ApoC-II is retained at POPC/TO/W interfaces to higher pressures than the other apoCs. Retention pressures (Π_ENV) for apoC-II (black circles), apoC-III (gray circles), and apoC-I (open black circles) were plotted against the Γ_POPC of various interfaces (Γ_POPC = 0% for a TO/W interface). Values for apoC-I were obtained from Ref. 31, whereas values for apoC-III were acquired from experiments similar to those in Fig. 10, A and C. Error bars, S.D.

TABLE 2.

Properties of exchangeable apolipoproteins at TO/W and POPC/TO/W interfaces

Shown is a comparison of the affinities of some exchangeable apolipoproteins (apoCs, full-length apoA-I, and the C terminus (C46) of apoA-I) for lipid/water interfaces. Parameters ΔΠ, Π_SAT, and Π_EX correlate with the abilities of the proteins to bind to and remodel TO/W and POPC/TO/W interfaces. The parameter Π_ENV correlates with the abilities of the proteins to remain bound to lipid/water interfaces of various POPC surface concentrations (Γ). Values of these parameters for apoC-I, apoA-I, and C46 were obtained from Refs. 31, 42, 45, 46, and 48), whereas values for apoC-III are from Fig. 10.

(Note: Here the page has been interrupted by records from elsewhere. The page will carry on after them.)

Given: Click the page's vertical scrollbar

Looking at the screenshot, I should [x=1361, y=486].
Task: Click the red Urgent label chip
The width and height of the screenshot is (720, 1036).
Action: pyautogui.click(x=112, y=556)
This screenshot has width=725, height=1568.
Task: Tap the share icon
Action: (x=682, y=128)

Protein	ΔΠa (TO/W)	ΠSAT (TO/W)	ΠEX (POPC/TO/W)	Retention pressure (ΠENV)
				TO/W	Γ = 32%	Γ = 35%	Γ = 40%	Γ = 46%
	mN/m	mN/m	mN/m	mN/m
ApoC-II	18.5 ± 0.5	22.1	32.2	20.3 ± 0.3	23.3 ± 0.3	23.9 ± 0.3	25.3 ± 0.3	26.6 ± 0.3
ApoC-III	19.5 ± 0.2	22.0	31.5	20.0 ± 0.5	21.9 ± 0.3	22.3 ± 0.3	23.7 ± 0.3	24.3 ± 0.3
ApoC-I	18.0 ± 0.2	21.5	32.3	18.5 ± 0.5	21.3 ± 0.3	21.8 ± 0.5	23.2 ± 0.3	24.3 ± 0.3
ApoA-I	14.0 ± 0.5	16.2	22.6	18.0 ± 0.4	21.2 ± 0.5	22.0 ± 0.5
C46	15.3 ± 0.3	15.0	25.8	16.2 ± 0.4	17.0 ± 0.4		18.0 ± 0.5

^a ΔΠ values at a TO/W interface were recorded for an aqueous phase protein concentration of 1.25 or 2.5 μg/ml.

Fig. 10, A and C, shows interfacial tension-time curves for apoC-III at TO/W (A) and POPC/TO/W (C) interfaces. The ability of apoC-III to remodel these interfaces was recorded as ΔΠ due to protein adsorption. At a TO/W interface, ΔΠ = Π_eq, and these values were measured over a range of apoC-III bulk phase concentrations in experiments similar to those in Fig. 10A. The results were plotted in Fig. 10B. As the concentration of apoC-III was increased, Π_eq increased up to Π_SAT = 22.0 mN/m at concentrations of ≥7.1 μg/ml (Fig. 10B). At POPC/TO/W interfaces, ΔΠ values were measured over a range of Π_i values in experiments similar to those in Fig. 10C. The results were plotted in Fig. 10D. A linear fit was applied to the data, and the x intercept (i.e. Π_EX of apoC-III) was 31.5 mN/m.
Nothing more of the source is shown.